# Material provided:

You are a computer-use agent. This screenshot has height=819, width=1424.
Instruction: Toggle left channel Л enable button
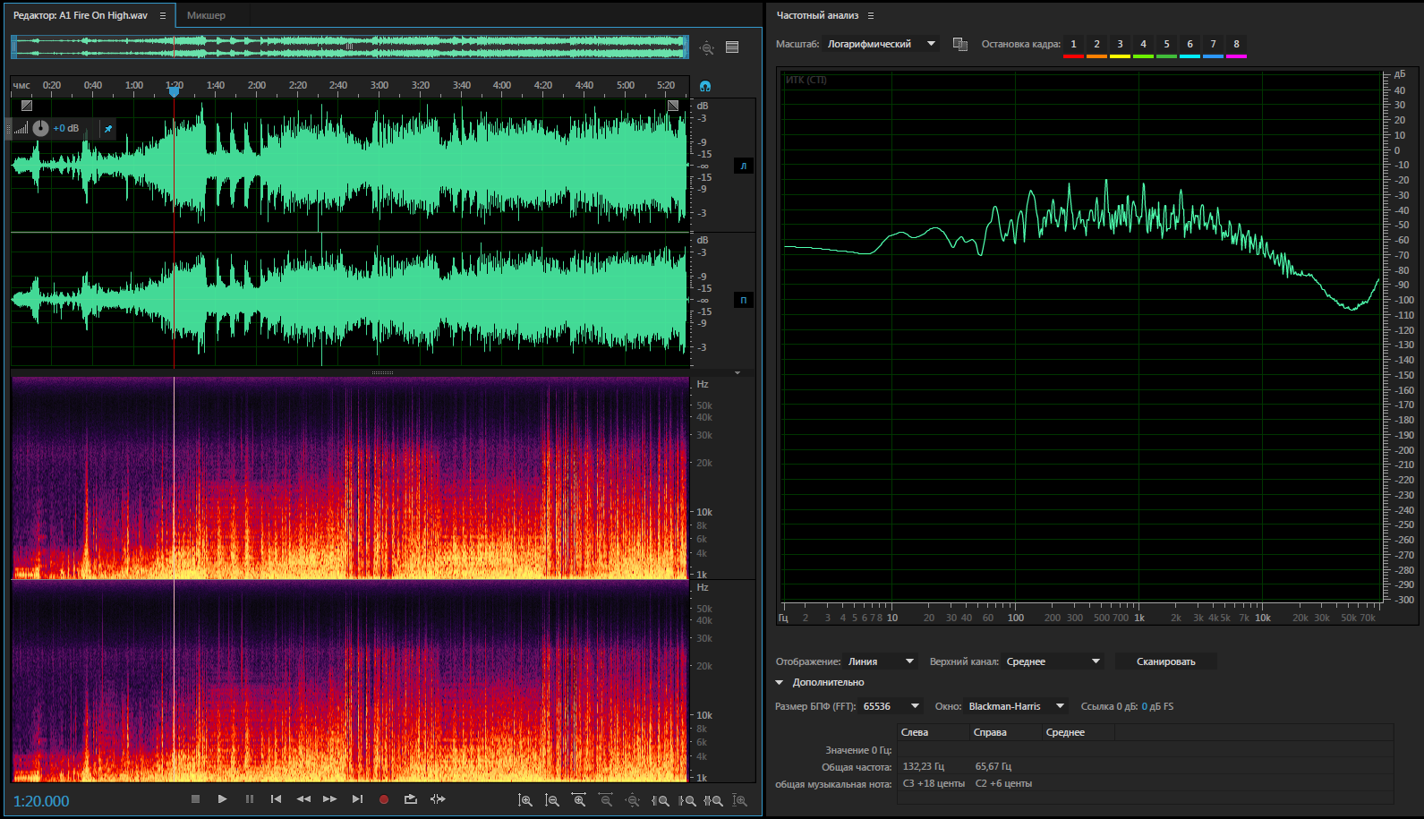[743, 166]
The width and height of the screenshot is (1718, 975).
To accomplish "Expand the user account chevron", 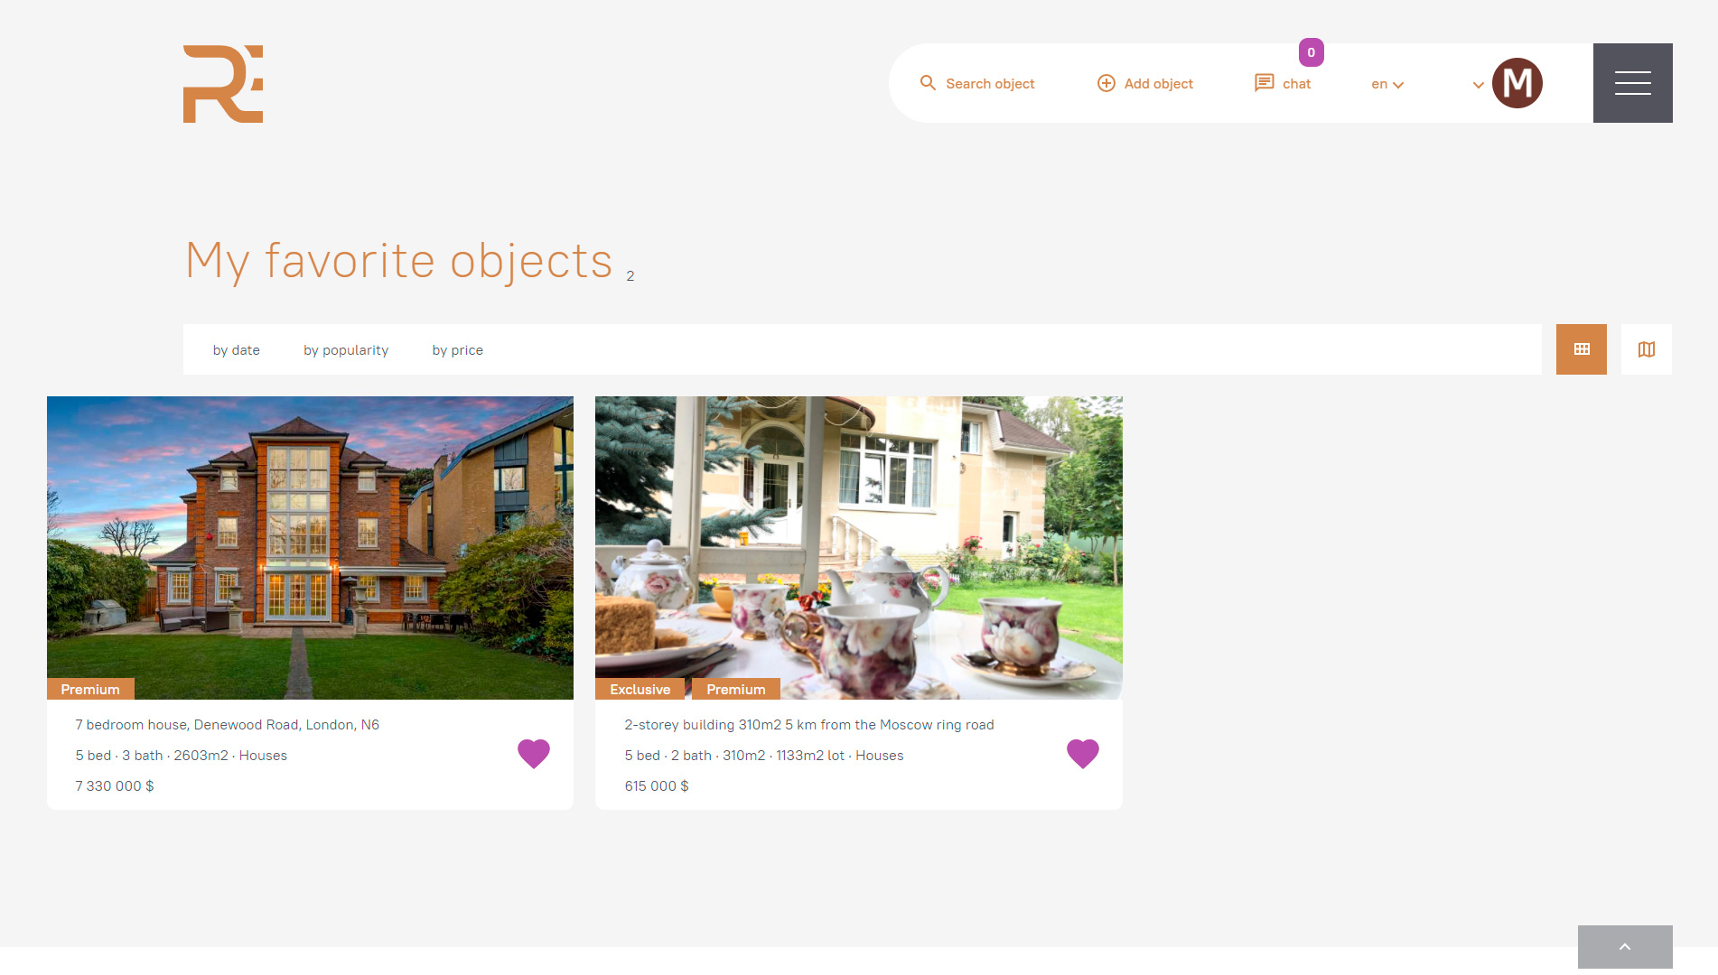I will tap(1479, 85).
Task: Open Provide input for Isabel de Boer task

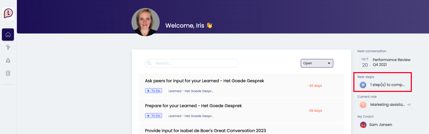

# Short task:
Find every line in the rows above that contains the word "width", and copy each of those lines.

# Problem solution:
You are a computer-use agent. This screenshot has height=819, width=1424.
The width and height of the screenshot is (1718, 975).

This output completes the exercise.